What the exercise asks » Please reproduce the listing below, replacing each occurrence of "Find the location of a particular element" with "Identify where a specific element is" and leaving everything else unchanged.
[Data for the task]
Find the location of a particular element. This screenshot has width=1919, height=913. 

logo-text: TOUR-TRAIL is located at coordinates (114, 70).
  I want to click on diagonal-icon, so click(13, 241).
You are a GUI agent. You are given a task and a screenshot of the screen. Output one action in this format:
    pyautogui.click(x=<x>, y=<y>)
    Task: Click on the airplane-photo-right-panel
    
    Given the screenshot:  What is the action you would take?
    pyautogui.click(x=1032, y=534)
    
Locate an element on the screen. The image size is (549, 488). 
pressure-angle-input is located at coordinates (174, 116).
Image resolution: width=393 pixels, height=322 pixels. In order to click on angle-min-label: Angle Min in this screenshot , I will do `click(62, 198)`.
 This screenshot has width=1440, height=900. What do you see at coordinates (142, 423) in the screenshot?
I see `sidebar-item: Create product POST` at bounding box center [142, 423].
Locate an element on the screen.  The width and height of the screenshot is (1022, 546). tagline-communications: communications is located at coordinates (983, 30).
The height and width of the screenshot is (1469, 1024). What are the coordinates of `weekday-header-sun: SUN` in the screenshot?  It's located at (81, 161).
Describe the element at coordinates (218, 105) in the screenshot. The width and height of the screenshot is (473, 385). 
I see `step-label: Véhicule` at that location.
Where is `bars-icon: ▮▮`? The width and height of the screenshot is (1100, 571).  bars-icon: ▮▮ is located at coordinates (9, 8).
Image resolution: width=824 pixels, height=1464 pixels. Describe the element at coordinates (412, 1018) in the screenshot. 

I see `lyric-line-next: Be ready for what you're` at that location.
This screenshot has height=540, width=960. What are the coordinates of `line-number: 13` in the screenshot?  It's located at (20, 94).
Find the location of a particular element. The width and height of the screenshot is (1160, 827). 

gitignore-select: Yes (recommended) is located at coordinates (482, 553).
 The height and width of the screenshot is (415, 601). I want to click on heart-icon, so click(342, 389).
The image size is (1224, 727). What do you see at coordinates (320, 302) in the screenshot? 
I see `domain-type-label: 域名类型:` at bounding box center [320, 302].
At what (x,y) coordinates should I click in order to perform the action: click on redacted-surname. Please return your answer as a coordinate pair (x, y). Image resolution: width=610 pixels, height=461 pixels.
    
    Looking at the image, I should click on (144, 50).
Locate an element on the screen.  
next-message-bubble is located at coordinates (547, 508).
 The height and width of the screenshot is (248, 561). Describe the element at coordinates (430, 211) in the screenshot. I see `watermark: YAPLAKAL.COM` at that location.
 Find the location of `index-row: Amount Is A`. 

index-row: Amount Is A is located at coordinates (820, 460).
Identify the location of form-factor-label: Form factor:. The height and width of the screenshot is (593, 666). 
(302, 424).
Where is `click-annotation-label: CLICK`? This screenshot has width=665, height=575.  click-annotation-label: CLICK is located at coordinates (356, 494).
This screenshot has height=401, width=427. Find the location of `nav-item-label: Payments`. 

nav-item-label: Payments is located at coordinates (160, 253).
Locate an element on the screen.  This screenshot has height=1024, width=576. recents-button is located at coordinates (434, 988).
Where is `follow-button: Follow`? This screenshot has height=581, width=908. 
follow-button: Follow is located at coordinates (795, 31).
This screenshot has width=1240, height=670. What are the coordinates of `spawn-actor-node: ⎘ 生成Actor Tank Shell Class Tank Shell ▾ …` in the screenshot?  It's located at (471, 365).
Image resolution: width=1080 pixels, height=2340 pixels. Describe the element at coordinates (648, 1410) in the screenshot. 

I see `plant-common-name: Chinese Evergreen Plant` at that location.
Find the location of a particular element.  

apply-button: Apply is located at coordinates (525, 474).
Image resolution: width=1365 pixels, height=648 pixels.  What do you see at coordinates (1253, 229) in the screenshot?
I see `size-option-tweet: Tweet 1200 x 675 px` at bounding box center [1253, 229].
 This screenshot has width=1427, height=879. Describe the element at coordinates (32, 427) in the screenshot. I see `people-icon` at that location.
[/Data for the task]
The answer »
Identify where a specific element is. This screenshot has width=1919, height=913. 

logo-text: TOUR-TRAIL is located at coordinates (114, 70).
  I want to click on diagonal-icon, so click(13, 241).
You are a GUI agent. You are given a task and a screenshot of the screen. Output one action in this format:
    pyautogui.click(x=<x>, y=<y>)
    Task: Click on the airplane-photo-right-panel
    
    Given the screenshot:  What is the action you would take?
    pyautogui.click(x=1032, y=534)
    
Locate an element on the screen. The image size is (549, 488). 
pressure-angle-input is located at coordinates (174, 116).
Image resolution: width=393 pixels, height=322 pixels. In order to click on angle-min-label: Angle Min in this screenshot , I will do `click(62, 198)`.
 This screenshot has width=1440, height=900. What do you see at coordinates (142, 423) in the screenshot?
I see `sidebar-item: Create product POST` at bounding box center [142, 423].
Locate an element on the screen.  The width and height of the screenshot is (1022, 546). tagline-communications: communications is located at coordinates (983, 30).
The height and width of the screenshot is (1469, 1024). What are the coordinates of `weekday-header-sun: SUN` in the screenshot?  It's located at (81, 161).
Describe the element at coordinates (218, 105) in the screenshot. The width and height of the screenshot is (473, 385). 
I see `step-label: Véhicule` at that location.
Where is `bars-icon: ▮▮`? The width and height of the screenshot is (1100, 571).  bars-icon: ▮▮ is located at coordinates (9, 8).
Image resolution: width=824 pixels, height=1464 pixels. Describe the element at coordinates (412, 1018) in the screenshot. 

I see `lyric-line-next: Be ready for what you're` at that location.
This screenshot has height=540, width=960. What are the coordinates of `line-number: 13` in the screenshot?  It's located at (20, 94).
Identify where a specific element is. The width and height of the screenshot is (1160, 827). 

gitignore-select: Yes (recommended) is located at coordinates (482, 553).
 The height and width of the screenshot is (415, 601). I want to click on heart-icon, so click(342, 389).
The image size is (1224, 727). What do you see at coordinates (320, 302) in the screenshot? 
I see `domain-type-label: 域名类型:` at bounding box center [320, 302].
At what (x,y) coordinates should I click in order to perform the action: click on redacted-surname. Please return your answer as a coordinate pair (x, y). Image resolution: width=610 pixels, height=461 pixels.
    
    Looking at the image, I should click on (144, 50).
Locate an element on the screen.  
next-message-bubble is located at coordinates (547, 508).
 The height and width of the screenshot is (248, 561). Describe the element at coordinates (430, 211) in the screenshot. I see `watermark: YAPLAKAL.COM` at that location.
 Find the location of `index-row: Amount Is A`. 

index-row: Amount Is A is located at coordinates (820, 460).
Identify the location of form-factor-label: Form factor:. The height and width of the screenshot is (593, 666). 
(302, 424).
Where is `click-annotation-label: CLICK`? This screenshot has width=665, height=575.  click-annotation-label: CLICK is located at coordinates (356, 494).
This screenshot has height=401, width=427. Find the location of `nav-item-label: Payments`. 

nav-item-label: Payments is located at coordinates (160, 253).
Locate an element on the screen.  This screenshot has height=1024, width=576. recents-button is located at coordinates (434, 988).
Where is `follow-button: Follow`? This screenshot has height=581, width=908. 
follow-button: Follow is located at coordinates (795, 31).
This screenshot has width=1240, height=670. What are the coordinates of `spawn-actor-node: ⎘ 生成Actor Tank Shell Class Tank Shell ▾ …` in the screenshot?  It's located at (471, 365).
Image resolution: width=1080 pixels, height=2340 pixels. Describe the element at coordinates (648, 1410) in the screenshot. 

I see `plant-common-name: Chinese Evergreen Plant` at that location.
Identify where a specific element is.  

apply-button: Apply is located at coordinates (525, 474).
Image resolution: width=1365 pixels, height=648 pixels.  What do you see at coordinates (1253, 229) in the screenshot?
I see `size-option-tweet: Tweet 1200 x 675 px` at bounding box center [1253, 229].
 This screenshot has width=1427, height=879. Describe the element at coordinates (32, 427) in the screenshot. I see `people-icon` at that location.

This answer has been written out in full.